Renewable energy outfit Genex Power soared 44.44 per cent to 19.5 cents on takeover interest from a major shareholder and a partner. Skip Essential Infrastructure Fund and Stonepeak Partners lodged a conditional, non-binding indicative offer to acquire Genex at 23 cents per share.

Doghouse

Payment solutions provider EML dived 22.18 per cent on news compliance issues in Ireland were expected to drag on into next year. The firm said it had completed “significant work” at the direction of the Central Bank of Ireland but had more to do.

Oz Minerals retreated 3.74 per cent after a quarter affected by Covid absenteeism, supply-chain disruptions and inflationary pressures. Costs increased as copper production declined from Q1. Gold production increased.  

Investment manager Perpetual eased 3.65 per cent after reporting an 8 per cent decline in assets under management last quarter. The firm said growth in expenses was expected to be at the upper end of guidance.

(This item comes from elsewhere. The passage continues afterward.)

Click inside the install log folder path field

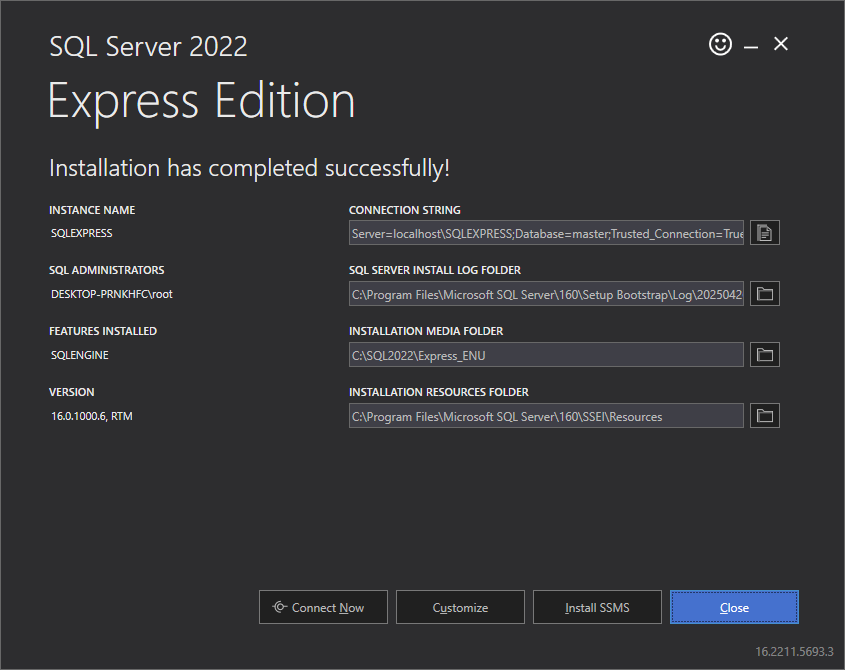545,293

Nanosonics sank 7.79 per cent following a business update. The infection prevention specialist expects full-year revenue to be 17 per cent ahead of last financial year at $120.3 million. The update provided no information on margins or costs, two issues at the forefront of investor concerns this reporting season.

Heavyweight drags included Wesfarmers -1.28 per cent, Telstra -1.01 per cent and CSL -0.84 per cent.

Other markets

Gold eased US$4.50 or almost 0.3 per cent to US$1,722.90 an ounce following its first positive week in six.

The dollar edged up 0.05 per cent to 69.07 US cents.